In 2015, SunEdison purchased two units of ESP30/120 systems for India rural electrification projects from Imergy Power Systems for an aggregate purchase price of $253,000. SunEdison is also currently in negotiations to enter into an agreement with Imergy Power Systems, whereby Imergy Power Systems would supply SunEdison with 1,000 batteries for use in rural projects in India.

Mr. Christopher A. Compton, Director

Mr. Compton, age 66, served in various senior finance positions with Chiquita Brand International, Inc. from 1987 to 2012 after which he retired. Following his retirement, Mr. Compton has worked as an independent consultant. Mr. Compton adds an accomplished international banking, capital markets and corporate finance background to our Board and possesses extensive financial experience from his tenure with a large public company. Mr. Compton will serve as a member of the Corporate Governance and Conflicts Committee and the Audit Committee of the Board.

Each of the newly appointed members of the Board are entitled to the Company’s previously disclosed compensation for “non-employee directors” as set by the Board and will receive (i) their respective pro rata portion of the cash retainers paid by the Company to its non-employee directors and (ii) their respective pro rata portion of the $150,000 in restricted stock units awarded by the Company to its non-employee directors, in each case, for the fiscal year ending December 31, 2015.

 

Item 7.01 Regulation FD Disclosure.

On November 23, 2015, the Company issued a press release announcing these changes to the Board and executive officers.

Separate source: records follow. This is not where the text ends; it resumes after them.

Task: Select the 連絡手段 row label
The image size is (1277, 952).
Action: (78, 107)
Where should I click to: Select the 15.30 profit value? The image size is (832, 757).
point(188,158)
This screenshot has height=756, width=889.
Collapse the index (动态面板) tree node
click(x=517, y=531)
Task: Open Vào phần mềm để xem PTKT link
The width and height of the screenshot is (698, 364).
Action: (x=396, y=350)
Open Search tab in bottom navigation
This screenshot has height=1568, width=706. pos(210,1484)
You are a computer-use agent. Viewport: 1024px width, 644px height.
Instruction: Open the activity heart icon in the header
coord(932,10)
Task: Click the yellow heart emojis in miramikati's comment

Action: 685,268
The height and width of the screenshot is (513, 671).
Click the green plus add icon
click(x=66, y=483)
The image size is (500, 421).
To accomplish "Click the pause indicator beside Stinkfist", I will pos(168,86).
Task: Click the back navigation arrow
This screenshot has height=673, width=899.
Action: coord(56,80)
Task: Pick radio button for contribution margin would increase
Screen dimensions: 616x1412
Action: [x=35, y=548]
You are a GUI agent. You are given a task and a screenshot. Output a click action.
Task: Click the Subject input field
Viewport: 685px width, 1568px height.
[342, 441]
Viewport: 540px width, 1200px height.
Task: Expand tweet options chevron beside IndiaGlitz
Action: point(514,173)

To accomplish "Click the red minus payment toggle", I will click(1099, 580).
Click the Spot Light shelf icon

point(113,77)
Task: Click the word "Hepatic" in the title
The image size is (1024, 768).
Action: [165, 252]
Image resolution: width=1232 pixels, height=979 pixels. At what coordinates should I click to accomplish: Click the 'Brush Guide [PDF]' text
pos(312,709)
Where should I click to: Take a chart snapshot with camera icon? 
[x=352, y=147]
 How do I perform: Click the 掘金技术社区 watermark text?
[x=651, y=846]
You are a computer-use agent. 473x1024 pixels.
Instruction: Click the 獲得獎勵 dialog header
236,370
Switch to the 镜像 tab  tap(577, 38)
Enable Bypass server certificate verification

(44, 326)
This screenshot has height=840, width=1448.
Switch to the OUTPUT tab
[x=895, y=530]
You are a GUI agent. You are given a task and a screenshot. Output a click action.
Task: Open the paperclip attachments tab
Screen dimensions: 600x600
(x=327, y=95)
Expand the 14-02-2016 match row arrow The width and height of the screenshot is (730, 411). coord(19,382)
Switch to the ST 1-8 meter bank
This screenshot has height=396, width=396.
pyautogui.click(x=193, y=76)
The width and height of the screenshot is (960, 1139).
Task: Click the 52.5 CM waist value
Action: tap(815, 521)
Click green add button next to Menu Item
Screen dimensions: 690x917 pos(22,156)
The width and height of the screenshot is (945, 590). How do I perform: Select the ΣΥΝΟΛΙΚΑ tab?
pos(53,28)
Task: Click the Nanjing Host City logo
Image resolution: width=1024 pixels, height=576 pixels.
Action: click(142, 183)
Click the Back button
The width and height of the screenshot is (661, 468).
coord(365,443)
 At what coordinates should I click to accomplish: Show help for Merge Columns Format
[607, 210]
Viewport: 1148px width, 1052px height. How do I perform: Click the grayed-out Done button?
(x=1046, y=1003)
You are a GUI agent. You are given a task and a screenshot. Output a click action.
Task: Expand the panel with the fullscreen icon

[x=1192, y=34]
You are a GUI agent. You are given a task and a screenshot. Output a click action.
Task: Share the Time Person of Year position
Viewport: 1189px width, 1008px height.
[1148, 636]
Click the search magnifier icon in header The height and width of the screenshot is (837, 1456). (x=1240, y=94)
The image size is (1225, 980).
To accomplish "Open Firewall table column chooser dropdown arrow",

A copy of the press release is furnished as Exhibit 99.1 to this Report.

In accordance with General Instruction B.2 of Form 8-K, the press release is deemed to be “furnished” and shall not be deemed “filed” for the purpose of Section 18 of the Securities Exchange Act of 1934, as amended, or otherwise subject to the liabilities of that section, nor shall such information and Exhibit be deemed incorporated by reference in any filing under the Securities Act of 1933, as amended, or the Securities Exchange Act of 1934, as amended.

 

Item 9.01 Financial Statements and Exhibits.

 

(d) Exhibits

 

Exhibit

No.

  

Description

17.1    Letter from Mr. Mark Florian, dated as of November 20, 2015.
17.2    Letter from Mr. Mark Lerdal, dated as of November 20, 2015.
99.1    Press Release of TerraForm Global, Inc., dated as of November 23, 2015.


SIGNATURES

Pursuant to the requirements of the Securities Exchange Act of 1934, the registrant has duly caused this report to be signed on its behalf by the undersigned hereunto duly authorized.

 

    TERRAFORM GLOBAL, INC.
November 27, 2015     By:  

/s/ Brian Wuebbels

    Name:   Brian Wuebbels
    Title:   President and Chief Executive Officer


Exhibit Index

 

Exhibit

No.

  

Description

17.1    Letter from Mr. Mark Florian, dated as of November 20, 2015.
17.2    Letter from Mr. Mark Lerdal, dated as of November 20, 2015.
99.1    Press Release of TerraForm Global, Inc., dated as of November 23, 2015.